Nearly 80% of people worldwide who need palliative care do not have access to needed medicine and treatment.

LIFE Before Death is a documentary project “comprising a feature film, a one-hour television program and 50 short films about the global crisis in untreated pain and the dramatic life changing affect palliative care services can deliver to patients and their families around the world.” Visit TreatThePain.com to learn more about this initiative.

The LIFE Before Death YouTube channel will feature 50 short films “themed around pain control and end of life issues, releasing one a week for a year from May 2011.”
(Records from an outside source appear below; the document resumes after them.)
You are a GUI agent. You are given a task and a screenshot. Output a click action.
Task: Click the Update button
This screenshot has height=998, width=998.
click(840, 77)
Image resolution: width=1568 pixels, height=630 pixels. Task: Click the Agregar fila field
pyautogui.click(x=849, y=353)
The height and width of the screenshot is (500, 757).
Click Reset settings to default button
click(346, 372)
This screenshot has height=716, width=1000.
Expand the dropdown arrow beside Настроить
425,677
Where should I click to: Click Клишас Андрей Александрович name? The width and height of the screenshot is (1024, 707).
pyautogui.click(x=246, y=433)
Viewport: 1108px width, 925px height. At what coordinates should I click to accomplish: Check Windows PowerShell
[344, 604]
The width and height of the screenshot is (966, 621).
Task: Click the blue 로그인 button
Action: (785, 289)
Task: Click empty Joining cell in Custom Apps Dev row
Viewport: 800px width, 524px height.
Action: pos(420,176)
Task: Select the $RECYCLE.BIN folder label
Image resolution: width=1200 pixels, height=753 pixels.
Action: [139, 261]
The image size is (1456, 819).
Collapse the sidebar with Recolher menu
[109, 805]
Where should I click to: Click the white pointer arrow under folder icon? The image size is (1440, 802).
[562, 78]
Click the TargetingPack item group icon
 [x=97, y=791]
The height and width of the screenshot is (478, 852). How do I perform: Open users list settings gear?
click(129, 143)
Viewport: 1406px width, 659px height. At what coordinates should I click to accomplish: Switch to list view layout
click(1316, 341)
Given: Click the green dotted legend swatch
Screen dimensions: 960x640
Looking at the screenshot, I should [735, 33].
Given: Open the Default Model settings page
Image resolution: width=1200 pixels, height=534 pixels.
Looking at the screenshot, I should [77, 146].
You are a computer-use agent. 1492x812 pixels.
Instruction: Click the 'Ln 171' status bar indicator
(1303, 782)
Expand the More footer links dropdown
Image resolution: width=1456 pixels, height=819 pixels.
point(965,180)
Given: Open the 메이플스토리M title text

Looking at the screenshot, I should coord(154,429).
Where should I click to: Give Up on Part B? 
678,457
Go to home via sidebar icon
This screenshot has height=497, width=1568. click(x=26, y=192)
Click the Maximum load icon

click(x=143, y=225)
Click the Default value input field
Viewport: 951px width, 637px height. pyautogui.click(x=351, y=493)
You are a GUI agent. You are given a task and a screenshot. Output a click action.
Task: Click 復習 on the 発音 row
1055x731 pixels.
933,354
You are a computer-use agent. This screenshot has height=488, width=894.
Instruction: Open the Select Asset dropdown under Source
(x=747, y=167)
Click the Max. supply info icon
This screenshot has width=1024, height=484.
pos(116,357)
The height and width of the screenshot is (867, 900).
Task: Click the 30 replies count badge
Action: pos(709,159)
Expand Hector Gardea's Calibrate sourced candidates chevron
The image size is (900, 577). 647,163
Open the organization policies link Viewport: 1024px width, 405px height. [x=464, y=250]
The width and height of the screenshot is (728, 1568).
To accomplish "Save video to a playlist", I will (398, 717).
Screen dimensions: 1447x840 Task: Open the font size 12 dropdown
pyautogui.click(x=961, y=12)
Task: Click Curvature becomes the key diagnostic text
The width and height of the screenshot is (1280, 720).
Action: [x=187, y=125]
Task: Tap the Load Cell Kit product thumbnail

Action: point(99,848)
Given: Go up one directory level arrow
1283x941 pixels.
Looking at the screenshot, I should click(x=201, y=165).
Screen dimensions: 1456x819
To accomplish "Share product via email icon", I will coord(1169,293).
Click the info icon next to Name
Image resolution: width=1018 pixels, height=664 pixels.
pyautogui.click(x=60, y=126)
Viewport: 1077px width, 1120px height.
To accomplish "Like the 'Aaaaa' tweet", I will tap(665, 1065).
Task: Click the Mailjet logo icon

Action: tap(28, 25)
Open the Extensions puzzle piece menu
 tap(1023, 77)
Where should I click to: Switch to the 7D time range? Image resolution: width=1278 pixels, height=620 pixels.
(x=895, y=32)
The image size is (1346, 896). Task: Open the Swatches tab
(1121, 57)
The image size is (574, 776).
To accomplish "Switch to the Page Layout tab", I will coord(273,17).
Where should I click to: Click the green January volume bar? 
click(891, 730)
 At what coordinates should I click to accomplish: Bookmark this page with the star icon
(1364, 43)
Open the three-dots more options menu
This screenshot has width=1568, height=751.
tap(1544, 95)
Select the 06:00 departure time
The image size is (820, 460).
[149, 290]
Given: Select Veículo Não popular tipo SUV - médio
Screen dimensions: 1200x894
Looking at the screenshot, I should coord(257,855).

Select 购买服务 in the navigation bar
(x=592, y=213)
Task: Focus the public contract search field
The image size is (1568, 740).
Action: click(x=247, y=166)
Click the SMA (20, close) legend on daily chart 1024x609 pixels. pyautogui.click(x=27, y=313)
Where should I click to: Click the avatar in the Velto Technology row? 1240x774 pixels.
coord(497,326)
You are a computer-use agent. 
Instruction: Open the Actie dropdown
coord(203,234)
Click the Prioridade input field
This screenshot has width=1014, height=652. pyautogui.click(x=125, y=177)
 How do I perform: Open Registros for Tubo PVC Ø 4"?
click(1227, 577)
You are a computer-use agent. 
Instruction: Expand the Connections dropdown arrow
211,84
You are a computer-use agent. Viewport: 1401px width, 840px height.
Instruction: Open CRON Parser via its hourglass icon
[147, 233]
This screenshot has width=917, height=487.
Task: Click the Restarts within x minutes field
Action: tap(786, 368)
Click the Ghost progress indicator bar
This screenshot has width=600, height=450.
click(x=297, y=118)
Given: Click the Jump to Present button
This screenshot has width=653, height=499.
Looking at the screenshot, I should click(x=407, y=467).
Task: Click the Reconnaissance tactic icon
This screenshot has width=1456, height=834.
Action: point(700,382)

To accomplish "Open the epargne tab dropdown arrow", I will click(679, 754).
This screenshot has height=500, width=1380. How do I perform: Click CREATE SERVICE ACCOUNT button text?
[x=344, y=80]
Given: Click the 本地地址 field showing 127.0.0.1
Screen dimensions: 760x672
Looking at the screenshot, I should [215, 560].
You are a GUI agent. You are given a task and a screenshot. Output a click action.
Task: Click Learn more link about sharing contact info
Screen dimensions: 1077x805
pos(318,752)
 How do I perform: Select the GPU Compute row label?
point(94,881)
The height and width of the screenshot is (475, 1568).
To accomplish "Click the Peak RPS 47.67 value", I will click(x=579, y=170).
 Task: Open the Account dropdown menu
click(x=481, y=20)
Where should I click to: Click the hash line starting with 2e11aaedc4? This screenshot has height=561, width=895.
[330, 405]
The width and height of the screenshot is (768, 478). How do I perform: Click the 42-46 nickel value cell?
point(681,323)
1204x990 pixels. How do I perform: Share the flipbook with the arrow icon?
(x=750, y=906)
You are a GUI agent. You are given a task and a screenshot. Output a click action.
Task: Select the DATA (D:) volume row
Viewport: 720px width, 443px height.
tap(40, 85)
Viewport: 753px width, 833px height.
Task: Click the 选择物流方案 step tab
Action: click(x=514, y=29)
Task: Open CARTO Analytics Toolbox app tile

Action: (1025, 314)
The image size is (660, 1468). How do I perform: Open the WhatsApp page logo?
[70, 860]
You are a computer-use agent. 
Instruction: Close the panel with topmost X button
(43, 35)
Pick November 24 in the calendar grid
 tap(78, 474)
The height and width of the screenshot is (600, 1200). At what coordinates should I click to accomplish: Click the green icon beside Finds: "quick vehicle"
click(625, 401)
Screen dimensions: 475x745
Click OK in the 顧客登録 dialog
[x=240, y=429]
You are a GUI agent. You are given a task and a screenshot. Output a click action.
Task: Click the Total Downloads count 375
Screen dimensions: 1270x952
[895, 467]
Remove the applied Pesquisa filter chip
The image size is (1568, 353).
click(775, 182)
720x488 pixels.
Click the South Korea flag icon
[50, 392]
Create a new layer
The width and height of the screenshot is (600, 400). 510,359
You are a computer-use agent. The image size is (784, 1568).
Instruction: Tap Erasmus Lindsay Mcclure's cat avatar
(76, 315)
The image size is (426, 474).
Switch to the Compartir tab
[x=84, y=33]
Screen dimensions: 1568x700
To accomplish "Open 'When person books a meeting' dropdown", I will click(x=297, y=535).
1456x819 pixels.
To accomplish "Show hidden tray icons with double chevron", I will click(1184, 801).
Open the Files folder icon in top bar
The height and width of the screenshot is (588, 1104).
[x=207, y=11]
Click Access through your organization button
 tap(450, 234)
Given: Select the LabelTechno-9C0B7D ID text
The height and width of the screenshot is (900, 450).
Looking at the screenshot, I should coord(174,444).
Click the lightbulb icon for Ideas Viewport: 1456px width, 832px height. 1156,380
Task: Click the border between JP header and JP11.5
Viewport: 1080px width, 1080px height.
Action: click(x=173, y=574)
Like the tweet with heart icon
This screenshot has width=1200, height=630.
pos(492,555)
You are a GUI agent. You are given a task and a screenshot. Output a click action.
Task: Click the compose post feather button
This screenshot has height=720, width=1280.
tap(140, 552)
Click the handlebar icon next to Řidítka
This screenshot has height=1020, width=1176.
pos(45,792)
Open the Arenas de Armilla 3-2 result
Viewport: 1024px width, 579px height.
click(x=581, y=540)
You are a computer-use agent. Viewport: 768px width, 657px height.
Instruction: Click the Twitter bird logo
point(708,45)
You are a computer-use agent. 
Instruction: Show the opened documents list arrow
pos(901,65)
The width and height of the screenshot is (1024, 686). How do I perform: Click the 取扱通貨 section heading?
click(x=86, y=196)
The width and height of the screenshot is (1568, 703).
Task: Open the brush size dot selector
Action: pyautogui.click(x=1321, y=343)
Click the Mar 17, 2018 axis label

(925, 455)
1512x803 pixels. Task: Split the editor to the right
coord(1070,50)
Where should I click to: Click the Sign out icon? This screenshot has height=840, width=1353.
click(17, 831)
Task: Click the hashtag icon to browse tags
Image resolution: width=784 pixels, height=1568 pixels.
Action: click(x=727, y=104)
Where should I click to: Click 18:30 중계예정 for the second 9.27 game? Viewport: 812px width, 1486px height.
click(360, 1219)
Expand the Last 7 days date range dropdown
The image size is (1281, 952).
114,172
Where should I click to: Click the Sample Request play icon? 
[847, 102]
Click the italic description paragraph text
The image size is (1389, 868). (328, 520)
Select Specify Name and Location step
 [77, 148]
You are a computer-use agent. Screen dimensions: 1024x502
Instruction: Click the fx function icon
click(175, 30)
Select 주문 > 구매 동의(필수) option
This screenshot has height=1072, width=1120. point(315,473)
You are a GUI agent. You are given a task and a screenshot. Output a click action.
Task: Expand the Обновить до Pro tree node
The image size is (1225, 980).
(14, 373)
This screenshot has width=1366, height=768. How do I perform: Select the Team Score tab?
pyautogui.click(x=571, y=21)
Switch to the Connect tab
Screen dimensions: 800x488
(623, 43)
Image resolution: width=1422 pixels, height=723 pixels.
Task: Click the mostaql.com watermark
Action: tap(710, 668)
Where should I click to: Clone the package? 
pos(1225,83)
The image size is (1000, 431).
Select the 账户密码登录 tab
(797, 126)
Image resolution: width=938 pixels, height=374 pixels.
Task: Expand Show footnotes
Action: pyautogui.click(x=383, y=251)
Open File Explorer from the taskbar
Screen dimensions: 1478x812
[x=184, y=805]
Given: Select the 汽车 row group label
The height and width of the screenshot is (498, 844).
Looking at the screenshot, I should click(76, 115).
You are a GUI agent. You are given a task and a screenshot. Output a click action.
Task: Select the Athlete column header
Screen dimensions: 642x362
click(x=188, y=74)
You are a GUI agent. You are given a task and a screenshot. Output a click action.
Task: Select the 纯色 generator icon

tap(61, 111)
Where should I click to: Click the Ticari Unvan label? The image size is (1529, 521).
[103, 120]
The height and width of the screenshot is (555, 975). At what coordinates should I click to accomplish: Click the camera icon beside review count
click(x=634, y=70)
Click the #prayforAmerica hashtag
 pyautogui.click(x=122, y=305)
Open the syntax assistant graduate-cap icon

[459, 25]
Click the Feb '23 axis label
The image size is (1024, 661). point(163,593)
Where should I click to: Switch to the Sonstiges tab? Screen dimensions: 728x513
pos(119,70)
The first three installments are currently available, as are several teaser and theatrical trailers for the full-length feature film.

Short film 1 of 50 in the LIFE Before Death documentary series about “the global crisis in untreated pain and the dramatic life changing affect palliative care services can deliver to patients and their families around the world.” This film, titled Conspiracy of Silence, “exposes the needless implementation gap responsible for the suffering of millions of people around the world today. Lack of political will and general awareness of this pressing humanitarian cause are blamed for the appalling situation where 80% of all people lack adequate access to essential pain medicines like morphine.”

Short film 2 of 50 in the LIFE Before Death documentary series is titled Quality of Life. It “tells the story of cancer patient Lorraine from San Diego to demonstrate the how medications like morphine can resurrect the lives of patients living with severe pain."

Pain, Pain Go Away is short film 3 of 50 in the LIFE Before Death documentary series. It tells the story of Paula, a breast cancer patient “whose intense 10 out of 10 neuropathic pain landed her in an intensive care unit, curled up in a ball, crying. It was not until Paula was treated with a combination of opiate medications through the care and persistence of her doctor, Dr Jay Thomas of City of Hope cancer hospital in Los Angeles California, that she was able to get any quality of life back.”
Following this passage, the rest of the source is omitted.